Apple, please see reason – it’s not necessary to sully your good name by unleashing an army of lawyers. Your products are a more powerful assault on competitors than your legal wrath could ever be.


  • 1
    June 30, 2012 - 7:23 pm | Permalink

    Why do we technophiles still put these comment areas on the bottom of our sites, when we know the REAL exposure will be on the social sites we makes blocks for, lol.

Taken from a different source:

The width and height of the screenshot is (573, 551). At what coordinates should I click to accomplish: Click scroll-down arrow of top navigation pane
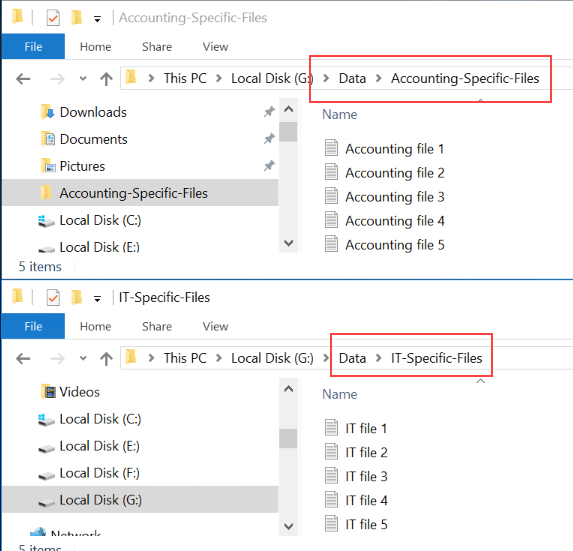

    Great read, added your blogroll to my list of tech reads :D. You have a great objective view on the subjects you post about.

  • 2
    June 30, 2012 - 7:42 pm | Permalink

    Haha, I think it’s the hope that somehow we can bring the conversation back to where it originated :) – It would be quite awesome if I could +mention you here to let you know I replied though…

    Thanks Anthony, I appreciate it! I try hard to be objective, yet still have a perspective. I’ve written a lot about Microsoft too, and while I am generally critical of their efforts (too late, not polished enough, etc.), there is so much potential, so I try to accentuate the areas they do well too.

  • 3
    daniel mery
    July 1, 2012 - 4:22 pm | Permalink

    Hi Vanessa,
    Well I think Apple is actin like a devil… and you Why ? Because its products are not the best in the market. If you have the best products you never need lawyer to litigate your competitors.
    Daniel Mery

  • 4
    Pascal Nieuwland
    July 2, 2012 - 12:33 am | Permalink

    This post shows a fundamental lack of understanding of the legal process. Not challenging potential copyright and intellectual property infringements means you will lose the opportunity to defend those rights in other cases.
    Also, the suggestion that Samsung and HTC are poor innocent victims of big bad apple is ridiculous. Those companies will participate in the same practices as Apple does, in part exactly for the reason I mentioned above.

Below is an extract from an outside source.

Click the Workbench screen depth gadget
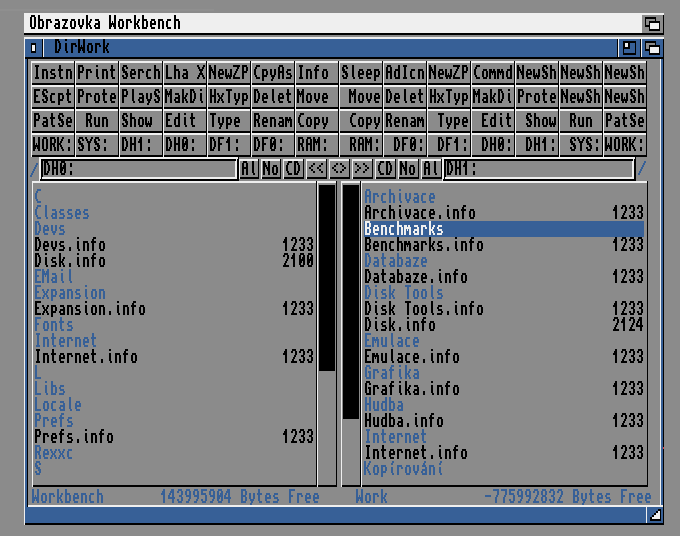 [x=652, y=22]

    The point here is not that Apple is evil, but that the legislation and jurisprudence regarding intellectual property is hopelessly outdated and still based on concepts that are over a century old. Applying these rules on technology, software (or digital music, to mention another area where things are turning pear-shaped) simply doesn’t work.
    The problem is that there is a lot of lobbying from the companies that have a business model based on current legislation (music labels, publishers etc.) to maintain the status quo, so the real discussion on how to create a workable system of protection of intellectual property in the digital age is totally frustrated.

  • 5
    July 2, 2012 - 8:39 am | Permalink

    Hey Pascal,

    Thanks for your thoughts. I actually have a pretty good understanding of intellectual property law, having worked at a large tech company with many lawyers who were eager to train us on this.

    There are three types of intellectual property law
    Copyright, Patents and Trademarks.

    For both copyright and patents you have the right, but not the responsibility to enforce them. You don’t lose your patents if you don’t try to enforce them. However, both patents and copyright expire – the timeframe is different, and different by type of patent (e.g. patents on tech vs pharma have different expirations).

    Trademarks are different. For a trademark you have the responsibility to enforce it. If you don’t you will lose your trademark. That’s often why you see companies protecting their trademark by getting website domains with their trademark in (e.g. “”, etc.)

    I think in your response you mixed trademark and patent law.

    I definitely agree that the whole system is broken, and no company is completely innocent. I’ve filed a number of patents when I worked at Microsoft for “defensive purposes”, and now regret it because Microsoft is using patents as a weapon.

    That said, a company can choose to compete in the marketplace, or to go to court. If they go to court they have decided that they are unable or unwilling to innovate to outcompete. Which is what confuses me so greatly with Apple – who have best in class products and a majority of the mobile and tablet marketshare. They are out innovating their competition. In everything from design to supply chain management to marketing.